With these last few films, Nichols has created a new American South that feels real and heartfelt. Here, he embraces his inner Spielberg and makes a film full of haunting images, quiet characters whose inner lives speak volumes, and an atmosphere that lingers long after the credits are finished.

In February, Joel and Ethan Coen released their latest masterpiece, Hail Caesar! Josh Brolin, in his third collaboration with the Coens, leads a hilarious ensemble cast, and the picture is a treat for anyone who loves classic cinema. The Coens have a great time paying homage to classic studio films from the 1950s. They're also two of the only major American filmmakers to deal seriously with religion in their films. Hail, Caesar!, which begins and ends with Eddie Mannix (Brolin) in confessional, is fascinating when you consider the minor sins for which he atones, as opposed to the things he doesn't confess. He doesn't give a second thought to anything slightly immoral that involves running Capitol Pictures more effectively, whereas smaller things, like having an occasional cigarette, weigh on him heavily. This is a dense film, and worth seeing multiple times. Every film from the Coens is like a puzzle, and as you're watching it, you know the pieces are going to add up to something brilliant, but part of the fun is trying to determine how seemingly throwaway scenes contribute to the overall picture.

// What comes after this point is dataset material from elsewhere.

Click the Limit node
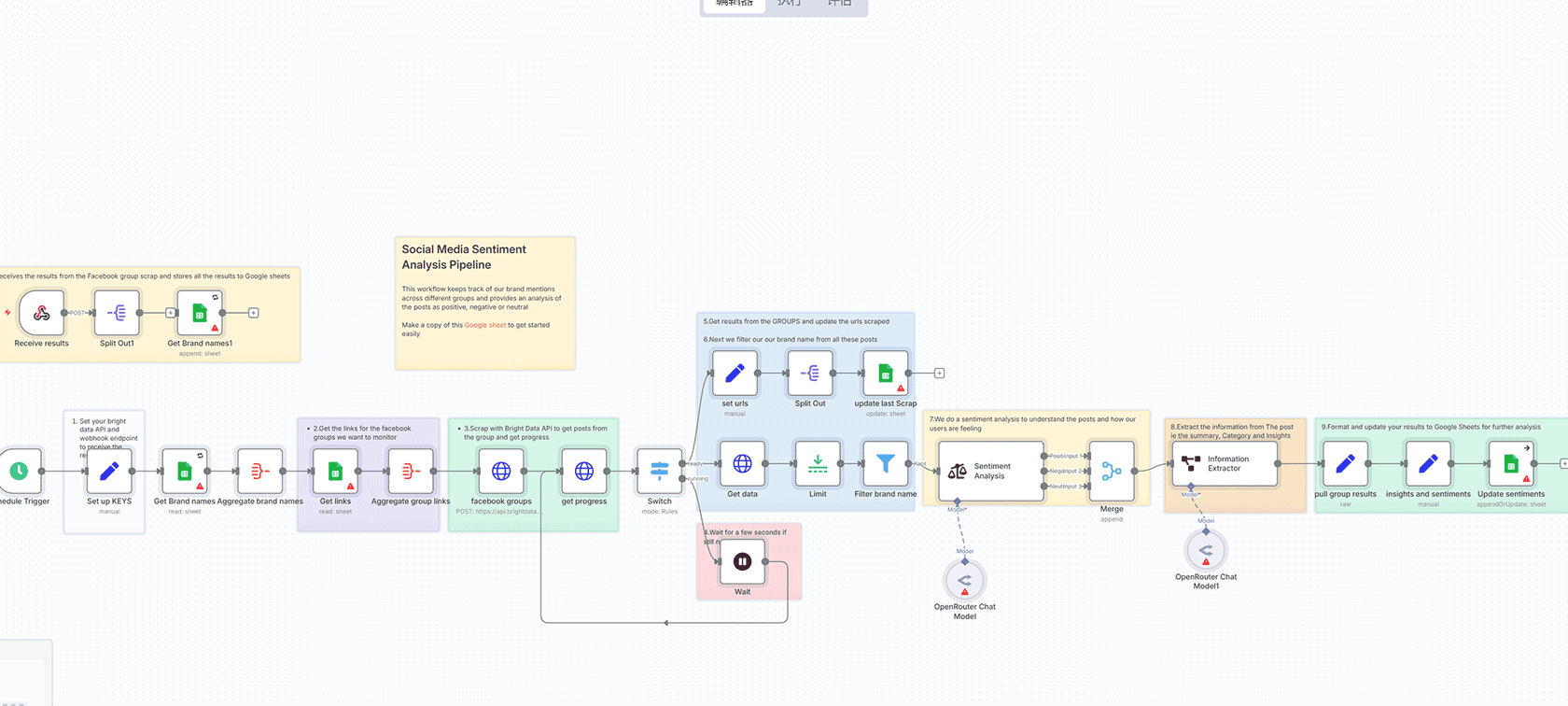Image resolution: width=1568 pixels, height=706 pixels. tap(818, 464)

If you want brilliantly-written, Kiss Kiss Bang Bang-style fun, run to see Shane Black's The Nice Guys, in which Russell Crowe and Ryan Gosling make a hilarious pair of private eyes. This is precisely the kind of movie that deserves to be making loads of money - if only America wasn't so simultaneously force-fed and obsessed with superhero atrocities. Jodie Foster's Money Monster is also a great, tight thriller reminiscent of Sidney Lumet's work - and features a fantastic supporting performance from my friend and NYU peer Grant Rosenmeyer! He plays Tech Dave, who spends a great deal of time in the control room and later in a van with Julia Roberts.

A24 continues to release the most memorable films out there - The Lobster is amazingly inspired and strong, with an extraordinary performance by Colin Farrell. And earlier this year, The Witch unsettled me deeply. Talk about a production company on a winning streak - in the last year, they've released While We're Young, Ex Machina, Amy, The End of the Tour, Room and Green Room, in addition to the above titles. If I see their logo attached to a movie trailer, I'm seeing the movie without a doubt.

I was a little late to the game in seeing it (after it won the Academy Award for Best Foreign Language Film), but Son of Saul by László Nemes is a work of art. In short, it's important to go out there and see the original films. So please go support The Nice Guys, Money Monster, The Lobster, A Bigger Splash, Weiner, Maggie's Plan, Elvis and Nixon, Miles Ahead, The Family Fang, Green Room and - if it's still playing near you - Everybody Wants Some!!

Earlier this February, I attended the first screening of the Blackhat Director's Cut at BAM, with Michael Mann, one of my favorite directors of all time, introducing the film. I was a fan of this movie when it first opened a year ago, and I love this restructured version even more.

In this cut, the romance between Chris Hemsworth and Tang Wei's characters is much stronger, and the characters overall are more fully defined. You know you're watching the work of a master visual stylist when you can practically feel the locations while watching the picture, and Blackhat has no shortage of incredibly memorable set pieces.

The sheer urgency and immediacy of the shootouts are as gripping as anything in Mann's filmography. The hacking scenes are beautifully filmed and visualized, and Mann's hyper-digital aesthetic has rarely felt more appropriate and essential, given the subject material. It's hacker versus hacker at the end of this picture. The film feels like it takes place in two worlds - one made up of sprawling and confusing physical geography, the other an unknowable and far advanced world that leaves the physical one muddled in chaos. On a side note, I was thrilled to be quoted in an IndieWire story about the Blackhat screening.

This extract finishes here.